From Acts 2, American Standard Version:
And when the day of Pentecost was now come, they were all together in one place.
2 And suddenly there came from heaven a sound as of the rushing of a mighty wind, and it filled all the house where they were sitting.
3 And there appeared unto them tongues parting asunder, like as of fire; and it sat upon each one of them.
4 And they were all filled with the Holy Spirit, and began to speak with other tongues, as the Spirit gave them utterance.
5 Now there were dwelling at Jerusalem Jews, devout men, from every nation under heaven.
6 And when this sound was heard, the multitude came together, and were confounded, because that every man heard them speaking in his own language.

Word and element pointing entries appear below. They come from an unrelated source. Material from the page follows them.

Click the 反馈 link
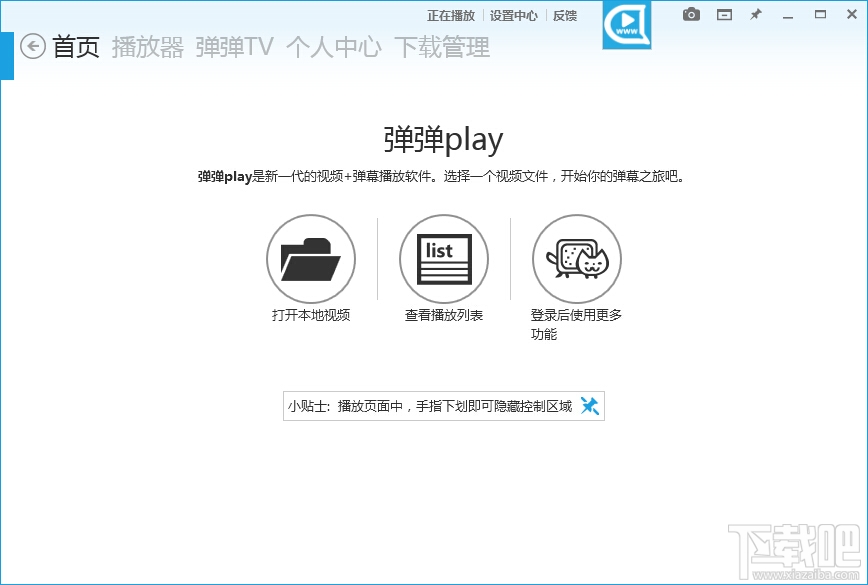Viewport: 868px width, 585px height. [x=564, y=14]
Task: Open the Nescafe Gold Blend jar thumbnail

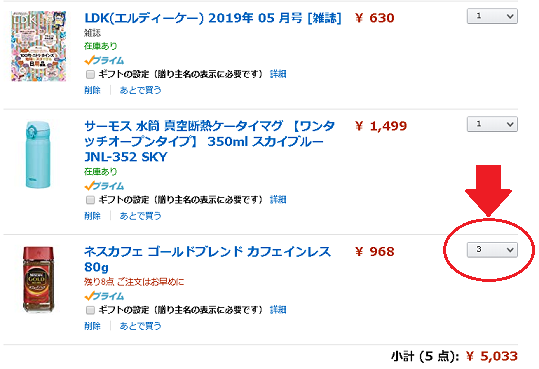Action: click(x=38, y=279)
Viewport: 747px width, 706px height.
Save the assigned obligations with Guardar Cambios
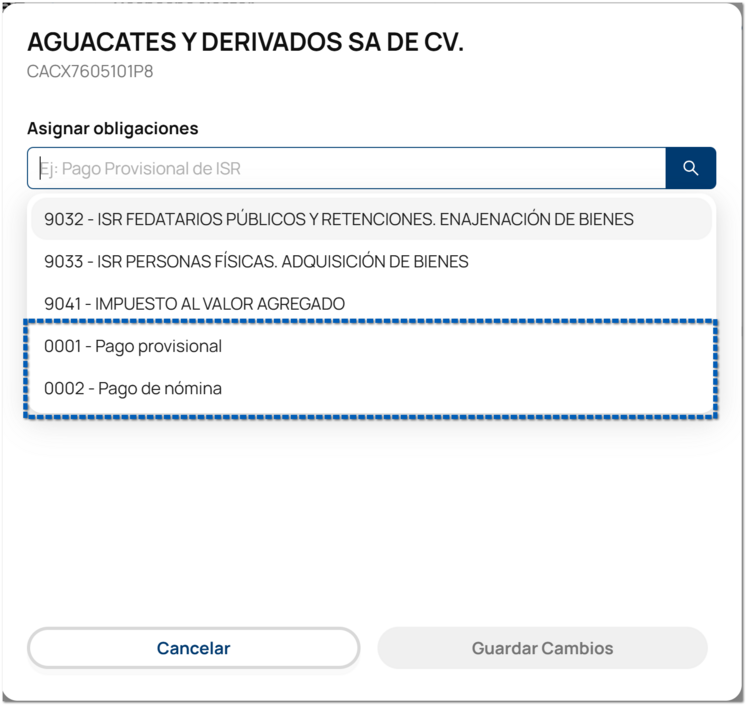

Now, the obvious message here is that the Holy Spirit is capable of acting like a sort of celestial Google Translate; the apostles went out into public and were able to preach to the Jewish pilgrims of many nations, with each of them hearing the speech in their own native tongue.
I don’t think that’s the real moral, though. I’ve been thinking about this all week, and I think that the real miracle is that anyone in Jerusalem was willing to listen to the apostles at all. Think about it; this was a dozen recluses, followers of an obscure cult leader who had been put to death by the state less than two months earlier. But when they went out into public and preached his message, dozens of people from all over the world stopped what they were doing to listen. It’s a metaphor for being willing to listen, with an open mind, and evaluate something on its merits without ignoring a speaker out of hand.
Considering we live in a nation split into two roughly equal camps determined to ignore and belittle one another, it might be a good lesson to keep in mind for this election year.